Ce pendant avoit sonné à une grosse clarine l’heure en laquelle l’Unicque prend sa vespérale repaissaille. Parurent sur le seuil trente personnages, habillés de vert des pieds jusqu’à la teste, qu’on nous dist être l’Académie, c’est-à-dire, domestiques et prodosuceurs du Potestat. L’un portoit une assiette d’argent pleine de bouillie faicte de laict et de pur froment, à cause que les mandibules et masseters de l’Unicque sont par les ans détériorés. Un aultre portoit sur un coussin de brocart une cuiller de vermeil. Un aultre, un biberon samblable à biberon d’enfantelet. Un quatriesme chargé de la boysson, tenait en main un bouteille de ce vin vhichissois qui tant nous déplust.
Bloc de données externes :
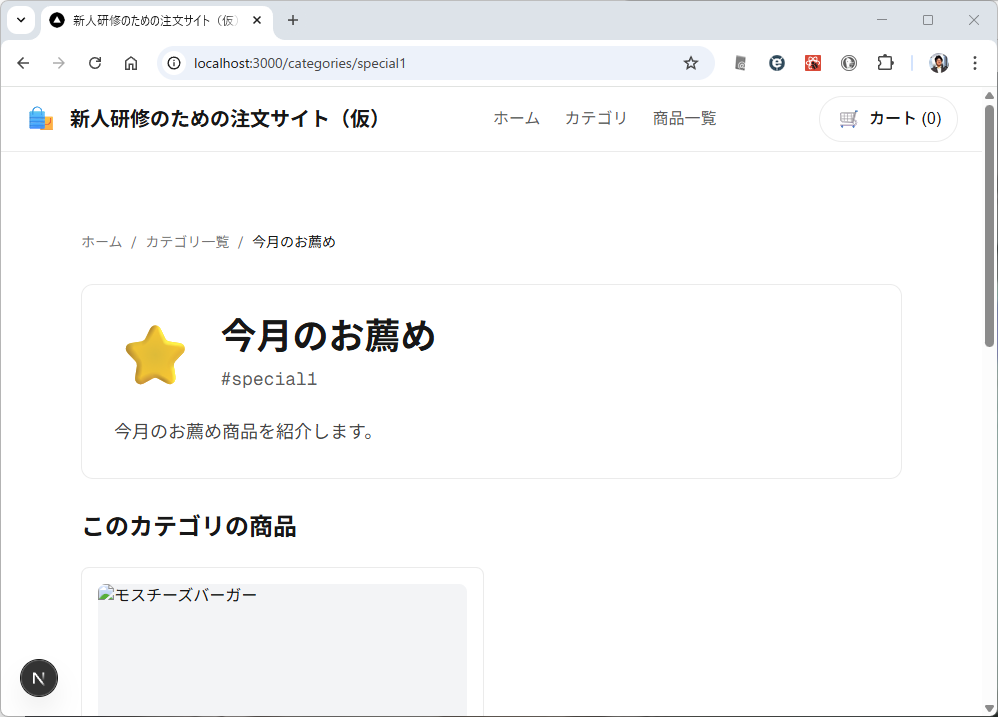Open カテゴリ in the top navigation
Et s’appeloit cestuy là Henricus Burdigalensis, par antithèse réthoricque sans doubte, car la ville de Bordeaux, dont porte le nom, est mère féconde en vins délectables et sucrés. Tous faisoient génuflexions et révérences, les plus seigneuriales, les plus expédientes, les plus excellentes, les plus décotieuses, les plus confides, les plus processionnales.
Alors prismes congé de l’Unïcque avec force baise-mains, et ronds de jambes et retournasmes au port en lequel les nautoniers nous attendoient pour mettre à la voile.
P.C.C. Jean Gaulmier.
(Pantagruel, Livre VI, chap. 1.)
Extrait de la Revue de la France Libre, n°36, mars 1951.